#### Work to complete
Can you rewrite the records from the line containing "Describe the element at coordinates (316, 650)" through the line containing "x-tick-label: 300 is", with "Locate an element on the screen" changed to "Find an element on the screen" and everything else left as is? Give only those lines.

#### Supplied material
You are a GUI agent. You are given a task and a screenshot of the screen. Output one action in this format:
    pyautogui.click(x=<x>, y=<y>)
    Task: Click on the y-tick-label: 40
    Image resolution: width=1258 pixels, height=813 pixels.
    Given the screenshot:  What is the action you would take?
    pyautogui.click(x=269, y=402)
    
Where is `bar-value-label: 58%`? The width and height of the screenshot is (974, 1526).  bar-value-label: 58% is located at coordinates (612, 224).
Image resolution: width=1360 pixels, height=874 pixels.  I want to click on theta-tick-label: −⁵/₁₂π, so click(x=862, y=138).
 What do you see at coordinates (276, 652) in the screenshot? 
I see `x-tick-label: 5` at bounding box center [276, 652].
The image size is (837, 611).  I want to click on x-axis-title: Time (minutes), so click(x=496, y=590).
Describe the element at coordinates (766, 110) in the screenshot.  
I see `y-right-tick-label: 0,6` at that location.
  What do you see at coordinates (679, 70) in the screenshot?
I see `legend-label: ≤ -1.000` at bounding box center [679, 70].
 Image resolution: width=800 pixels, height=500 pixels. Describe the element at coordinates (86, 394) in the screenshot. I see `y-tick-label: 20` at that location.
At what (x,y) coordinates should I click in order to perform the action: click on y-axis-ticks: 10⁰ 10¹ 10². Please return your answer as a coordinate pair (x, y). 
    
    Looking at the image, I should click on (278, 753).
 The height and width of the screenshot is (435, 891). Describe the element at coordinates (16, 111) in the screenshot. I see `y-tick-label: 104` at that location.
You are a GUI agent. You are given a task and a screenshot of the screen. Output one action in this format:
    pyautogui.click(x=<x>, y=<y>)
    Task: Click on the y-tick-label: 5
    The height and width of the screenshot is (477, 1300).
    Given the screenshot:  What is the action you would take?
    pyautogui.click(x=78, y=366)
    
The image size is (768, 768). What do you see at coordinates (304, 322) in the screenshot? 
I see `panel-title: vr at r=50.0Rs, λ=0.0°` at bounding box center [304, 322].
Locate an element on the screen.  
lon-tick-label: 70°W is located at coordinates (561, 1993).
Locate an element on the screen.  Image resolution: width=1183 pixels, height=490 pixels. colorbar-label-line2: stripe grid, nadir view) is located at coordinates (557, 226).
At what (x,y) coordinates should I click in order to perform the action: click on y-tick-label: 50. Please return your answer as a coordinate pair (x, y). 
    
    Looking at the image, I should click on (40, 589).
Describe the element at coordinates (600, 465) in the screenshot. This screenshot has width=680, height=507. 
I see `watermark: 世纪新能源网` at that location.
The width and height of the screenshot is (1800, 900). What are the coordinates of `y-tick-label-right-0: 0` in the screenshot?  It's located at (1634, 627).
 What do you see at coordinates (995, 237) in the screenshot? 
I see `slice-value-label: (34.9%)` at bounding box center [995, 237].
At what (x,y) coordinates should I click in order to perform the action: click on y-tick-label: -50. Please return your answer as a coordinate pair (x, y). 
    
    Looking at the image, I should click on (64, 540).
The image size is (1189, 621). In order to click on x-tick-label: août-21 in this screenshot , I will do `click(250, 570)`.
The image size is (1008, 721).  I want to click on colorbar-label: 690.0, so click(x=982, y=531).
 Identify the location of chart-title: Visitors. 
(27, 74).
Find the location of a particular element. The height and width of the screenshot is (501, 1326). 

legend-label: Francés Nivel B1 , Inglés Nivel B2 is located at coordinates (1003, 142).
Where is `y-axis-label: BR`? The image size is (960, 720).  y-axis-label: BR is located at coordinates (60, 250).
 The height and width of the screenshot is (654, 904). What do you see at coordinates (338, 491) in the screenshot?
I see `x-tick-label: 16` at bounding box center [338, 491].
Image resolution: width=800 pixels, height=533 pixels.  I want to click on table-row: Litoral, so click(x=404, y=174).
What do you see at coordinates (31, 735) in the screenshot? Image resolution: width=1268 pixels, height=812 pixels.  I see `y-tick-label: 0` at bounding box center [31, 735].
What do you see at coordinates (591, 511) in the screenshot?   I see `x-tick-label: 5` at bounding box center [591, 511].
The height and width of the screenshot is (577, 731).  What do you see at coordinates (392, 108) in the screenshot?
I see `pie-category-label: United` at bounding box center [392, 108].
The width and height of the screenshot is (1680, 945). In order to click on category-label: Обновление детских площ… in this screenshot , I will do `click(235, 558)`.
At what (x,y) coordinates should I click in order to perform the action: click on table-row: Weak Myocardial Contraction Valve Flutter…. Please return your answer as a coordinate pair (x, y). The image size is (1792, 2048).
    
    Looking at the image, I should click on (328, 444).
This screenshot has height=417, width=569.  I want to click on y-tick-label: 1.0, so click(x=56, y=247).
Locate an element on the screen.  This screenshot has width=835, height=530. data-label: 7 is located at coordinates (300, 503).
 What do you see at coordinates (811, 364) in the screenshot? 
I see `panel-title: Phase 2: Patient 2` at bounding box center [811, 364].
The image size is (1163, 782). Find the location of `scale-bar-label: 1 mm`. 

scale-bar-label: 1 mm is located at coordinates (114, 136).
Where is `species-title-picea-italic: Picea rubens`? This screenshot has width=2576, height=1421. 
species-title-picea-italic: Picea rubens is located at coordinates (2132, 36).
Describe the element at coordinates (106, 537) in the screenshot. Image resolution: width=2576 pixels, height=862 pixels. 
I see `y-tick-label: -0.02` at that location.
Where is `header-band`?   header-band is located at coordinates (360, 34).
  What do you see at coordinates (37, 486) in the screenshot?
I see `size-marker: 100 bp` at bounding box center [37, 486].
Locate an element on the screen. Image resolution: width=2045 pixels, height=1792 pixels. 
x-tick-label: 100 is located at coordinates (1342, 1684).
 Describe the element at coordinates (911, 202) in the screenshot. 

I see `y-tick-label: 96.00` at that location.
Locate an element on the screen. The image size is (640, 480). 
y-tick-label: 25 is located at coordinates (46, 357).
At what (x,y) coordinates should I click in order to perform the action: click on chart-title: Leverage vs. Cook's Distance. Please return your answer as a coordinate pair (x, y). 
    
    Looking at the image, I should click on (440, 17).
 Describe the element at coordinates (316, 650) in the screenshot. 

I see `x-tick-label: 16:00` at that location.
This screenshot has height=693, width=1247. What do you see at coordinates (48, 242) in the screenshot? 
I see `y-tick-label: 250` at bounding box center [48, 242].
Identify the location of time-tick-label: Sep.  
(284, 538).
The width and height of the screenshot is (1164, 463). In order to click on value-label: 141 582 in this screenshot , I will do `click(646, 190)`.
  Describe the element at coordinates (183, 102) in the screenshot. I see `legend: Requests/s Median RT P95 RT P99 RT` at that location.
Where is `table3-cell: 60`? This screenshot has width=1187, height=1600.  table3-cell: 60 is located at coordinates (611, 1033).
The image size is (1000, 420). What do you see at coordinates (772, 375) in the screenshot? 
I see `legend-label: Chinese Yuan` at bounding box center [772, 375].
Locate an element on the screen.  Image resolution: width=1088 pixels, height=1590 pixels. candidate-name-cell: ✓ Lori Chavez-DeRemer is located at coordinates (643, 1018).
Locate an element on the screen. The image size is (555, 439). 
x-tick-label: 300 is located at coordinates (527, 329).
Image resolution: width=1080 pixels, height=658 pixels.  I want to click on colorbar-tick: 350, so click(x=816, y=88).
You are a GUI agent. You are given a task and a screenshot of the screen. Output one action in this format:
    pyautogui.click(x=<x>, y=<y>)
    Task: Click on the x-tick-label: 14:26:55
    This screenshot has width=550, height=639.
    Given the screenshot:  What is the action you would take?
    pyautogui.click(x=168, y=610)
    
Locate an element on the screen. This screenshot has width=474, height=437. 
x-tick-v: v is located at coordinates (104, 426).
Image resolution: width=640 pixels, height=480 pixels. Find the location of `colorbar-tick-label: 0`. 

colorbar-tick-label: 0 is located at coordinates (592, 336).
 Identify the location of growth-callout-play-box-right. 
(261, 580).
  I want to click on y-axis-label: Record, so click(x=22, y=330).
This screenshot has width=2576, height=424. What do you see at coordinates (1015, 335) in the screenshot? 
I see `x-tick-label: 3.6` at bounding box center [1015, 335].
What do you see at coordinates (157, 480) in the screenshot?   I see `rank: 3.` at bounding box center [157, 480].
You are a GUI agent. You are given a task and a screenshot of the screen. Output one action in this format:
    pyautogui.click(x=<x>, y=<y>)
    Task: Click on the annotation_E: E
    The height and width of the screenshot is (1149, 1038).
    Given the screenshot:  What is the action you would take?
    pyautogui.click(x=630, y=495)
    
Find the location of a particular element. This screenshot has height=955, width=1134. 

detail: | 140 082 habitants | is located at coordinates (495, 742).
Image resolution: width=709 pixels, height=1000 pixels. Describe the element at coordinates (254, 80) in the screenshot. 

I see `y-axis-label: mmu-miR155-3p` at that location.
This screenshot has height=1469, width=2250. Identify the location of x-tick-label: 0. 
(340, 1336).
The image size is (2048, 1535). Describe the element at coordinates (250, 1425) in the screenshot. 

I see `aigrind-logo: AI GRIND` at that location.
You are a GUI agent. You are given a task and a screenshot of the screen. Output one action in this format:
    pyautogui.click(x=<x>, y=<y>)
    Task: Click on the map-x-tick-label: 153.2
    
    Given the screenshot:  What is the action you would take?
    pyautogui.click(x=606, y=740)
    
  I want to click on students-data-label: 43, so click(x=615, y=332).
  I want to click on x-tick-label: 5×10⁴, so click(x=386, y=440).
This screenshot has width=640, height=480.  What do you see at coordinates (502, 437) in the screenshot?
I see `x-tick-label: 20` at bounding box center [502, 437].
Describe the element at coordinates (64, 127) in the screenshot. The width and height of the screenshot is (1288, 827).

#### Answer box
 Describe the element at coordinates (316, 650) in the screenshot. 

I see `x-tick-label: 16:00` at that location.
This screenshot has height=693, width=1247. What do you see at coordinates (48, 242) in the screenshot? 
I see `y-tick-label: 250` at bounding box center [48, 242].
Identify the location of time-tick-label: Sep.  
(284, 538).
The width and height of the screenshot is (1164, 463). In order to click on value-label: 141 582 in this screenshot , I will do `click(646, 190)`.
  Describe the element at coordinates (183, 102) in the screenshot. I see `legend: Requests/s Median RT P95 RT P99 RT` at that location.
Where is `table3-cell: 60`? This screenshot has width=1187, height=1600.  table3-cell: 60 is located at coordinates (611, 1033).
The image size is (1000, 420). What do you see at coordinates (772, 375) in the screenshot? 
I see `legend-label: Chinese Yuan` at bounding box center [772, 375].
Find an element on the screen.  Image resolution: width=1088 pixels, height=1590 pixels. candidate-name-cell: ✓ Lori Chavez-DeRemer is located at coordinates (643, 1018).
Find an element on the screen. The image size is (555, 439). 
x-tick-label: 300 is located at coordinates (527, 329).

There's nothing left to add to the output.